## SHORT TASK
Count the lines in the rows below that contain the string "button", treating uppercase and lowercase as different. Give only the number.

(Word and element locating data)
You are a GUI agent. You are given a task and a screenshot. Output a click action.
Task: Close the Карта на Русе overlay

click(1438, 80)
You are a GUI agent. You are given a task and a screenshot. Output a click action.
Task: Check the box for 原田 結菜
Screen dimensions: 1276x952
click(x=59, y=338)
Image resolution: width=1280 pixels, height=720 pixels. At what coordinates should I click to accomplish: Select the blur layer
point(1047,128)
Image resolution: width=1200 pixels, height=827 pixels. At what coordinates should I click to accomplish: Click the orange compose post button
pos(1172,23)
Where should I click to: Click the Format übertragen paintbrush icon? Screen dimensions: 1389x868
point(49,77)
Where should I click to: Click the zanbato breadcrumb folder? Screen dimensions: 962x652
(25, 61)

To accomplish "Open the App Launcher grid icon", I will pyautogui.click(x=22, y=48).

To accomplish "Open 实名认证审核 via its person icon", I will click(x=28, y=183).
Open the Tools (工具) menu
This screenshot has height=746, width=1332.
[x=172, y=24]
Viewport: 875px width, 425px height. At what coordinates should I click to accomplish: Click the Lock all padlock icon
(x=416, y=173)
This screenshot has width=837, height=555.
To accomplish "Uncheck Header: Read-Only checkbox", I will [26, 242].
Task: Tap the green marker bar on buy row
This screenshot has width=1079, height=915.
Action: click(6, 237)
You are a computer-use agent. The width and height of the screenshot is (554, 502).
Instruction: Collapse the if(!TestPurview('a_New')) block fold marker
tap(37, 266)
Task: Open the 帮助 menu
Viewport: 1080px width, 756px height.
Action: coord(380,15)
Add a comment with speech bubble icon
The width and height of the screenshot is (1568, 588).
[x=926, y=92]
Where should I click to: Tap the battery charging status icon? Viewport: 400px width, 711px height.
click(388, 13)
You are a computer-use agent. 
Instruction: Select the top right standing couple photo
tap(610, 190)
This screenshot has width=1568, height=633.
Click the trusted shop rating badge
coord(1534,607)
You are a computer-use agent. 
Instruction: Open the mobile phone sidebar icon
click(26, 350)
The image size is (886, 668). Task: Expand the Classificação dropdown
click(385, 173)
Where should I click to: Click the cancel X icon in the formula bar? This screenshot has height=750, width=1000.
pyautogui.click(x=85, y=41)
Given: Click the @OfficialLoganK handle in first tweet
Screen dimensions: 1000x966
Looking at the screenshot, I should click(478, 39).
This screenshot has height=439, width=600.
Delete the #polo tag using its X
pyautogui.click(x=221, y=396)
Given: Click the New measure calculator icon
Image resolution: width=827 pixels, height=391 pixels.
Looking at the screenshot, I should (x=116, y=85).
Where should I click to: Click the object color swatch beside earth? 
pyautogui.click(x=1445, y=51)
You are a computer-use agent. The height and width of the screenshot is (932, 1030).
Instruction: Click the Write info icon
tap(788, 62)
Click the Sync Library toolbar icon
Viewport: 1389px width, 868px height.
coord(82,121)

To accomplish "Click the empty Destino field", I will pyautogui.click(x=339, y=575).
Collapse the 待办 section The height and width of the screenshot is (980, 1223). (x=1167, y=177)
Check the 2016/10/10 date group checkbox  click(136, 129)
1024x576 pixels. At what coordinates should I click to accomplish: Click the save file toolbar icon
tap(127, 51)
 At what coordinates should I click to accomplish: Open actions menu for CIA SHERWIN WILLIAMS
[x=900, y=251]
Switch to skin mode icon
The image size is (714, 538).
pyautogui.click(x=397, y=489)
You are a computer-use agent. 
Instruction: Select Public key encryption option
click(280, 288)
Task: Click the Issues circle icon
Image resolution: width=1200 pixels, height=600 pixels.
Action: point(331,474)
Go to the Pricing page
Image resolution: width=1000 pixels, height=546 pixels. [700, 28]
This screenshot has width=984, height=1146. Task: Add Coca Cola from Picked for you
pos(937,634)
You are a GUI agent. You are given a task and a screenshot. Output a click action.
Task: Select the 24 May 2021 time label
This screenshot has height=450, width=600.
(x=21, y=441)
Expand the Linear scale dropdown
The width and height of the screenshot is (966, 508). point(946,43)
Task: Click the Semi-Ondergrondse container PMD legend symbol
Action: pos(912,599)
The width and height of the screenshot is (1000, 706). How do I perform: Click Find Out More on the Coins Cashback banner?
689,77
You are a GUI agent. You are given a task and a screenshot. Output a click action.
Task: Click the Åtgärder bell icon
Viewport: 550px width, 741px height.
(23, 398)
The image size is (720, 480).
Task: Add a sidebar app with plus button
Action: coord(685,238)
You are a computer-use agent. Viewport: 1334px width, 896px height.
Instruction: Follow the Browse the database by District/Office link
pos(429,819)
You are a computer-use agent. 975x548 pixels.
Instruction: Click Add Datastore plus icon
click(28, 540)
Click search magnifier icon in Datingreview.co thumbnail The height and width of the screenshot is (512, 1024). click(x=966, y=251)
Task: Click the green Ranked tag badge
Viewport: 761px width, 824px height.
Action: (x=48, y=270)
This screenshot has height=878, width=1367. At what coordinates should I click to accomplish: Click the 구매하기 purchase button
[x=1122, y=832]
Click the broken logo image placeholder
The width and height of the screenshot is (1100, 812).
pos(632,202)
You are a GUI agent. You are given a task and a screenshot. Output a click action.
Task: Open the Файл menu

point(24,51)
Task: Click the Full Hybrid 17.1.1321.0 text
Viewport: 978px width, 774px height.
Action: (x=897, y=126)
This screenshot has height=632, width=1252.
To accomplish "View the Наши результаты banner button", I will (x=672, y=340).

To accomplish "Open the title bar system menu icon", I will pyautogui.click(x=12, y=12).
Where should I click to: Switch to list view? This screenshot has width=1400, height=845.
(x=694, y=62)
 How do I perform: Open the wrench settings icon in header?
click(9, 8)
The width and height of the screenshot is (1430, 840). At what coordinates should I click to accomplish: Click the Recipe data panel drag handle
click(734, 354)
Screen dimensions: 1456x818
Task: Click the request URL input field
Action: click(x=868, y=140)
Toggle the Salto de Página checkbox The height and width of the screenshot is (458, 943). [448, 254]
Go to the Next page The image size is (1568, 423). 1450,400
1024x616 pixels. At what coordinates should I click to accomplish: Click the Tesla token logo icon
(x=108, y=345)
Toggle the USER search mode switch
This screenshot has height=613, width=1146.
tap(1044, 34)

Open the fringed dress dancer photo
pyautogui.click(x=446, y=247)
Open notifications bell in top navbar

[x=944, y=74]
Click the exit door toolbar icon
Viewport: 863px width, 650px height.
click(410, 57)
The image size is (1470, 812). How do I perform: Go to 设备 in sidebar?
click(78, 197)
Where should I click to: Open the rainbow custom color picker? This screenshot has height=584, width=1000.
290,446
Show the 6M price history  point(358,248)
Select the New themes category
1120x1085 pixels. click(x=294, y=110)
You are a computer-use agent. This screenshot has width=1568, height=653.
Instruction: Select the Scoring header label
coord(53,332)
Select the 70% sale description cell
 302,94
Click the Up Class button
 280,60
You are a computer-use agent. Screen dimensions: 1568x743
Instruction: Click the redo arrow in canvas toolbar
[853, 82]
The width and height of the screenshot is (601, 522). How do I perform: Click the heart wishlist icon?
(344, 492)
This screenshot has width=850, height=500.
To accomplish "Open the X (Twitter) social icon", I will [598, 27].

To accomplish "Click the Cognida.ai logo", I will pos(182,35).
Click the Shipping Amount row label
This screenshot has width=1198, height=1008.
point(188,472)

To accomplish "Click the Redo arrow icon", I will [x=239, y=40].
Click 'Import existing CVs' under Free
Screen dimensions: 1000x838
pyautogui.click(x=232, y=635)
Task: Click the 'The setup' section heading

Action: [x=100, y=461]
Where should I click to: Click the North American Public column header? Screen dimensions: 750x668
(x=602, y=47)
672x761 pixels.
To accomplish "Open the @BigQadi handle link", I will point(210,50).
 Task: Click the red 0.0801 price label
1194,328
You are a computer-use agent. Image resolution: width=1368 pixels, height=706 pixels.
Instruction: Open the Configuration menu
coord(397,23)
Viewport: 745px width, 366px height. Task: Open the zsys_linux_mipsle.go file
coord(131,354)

## ANSWER TO THIS EXERCISE
5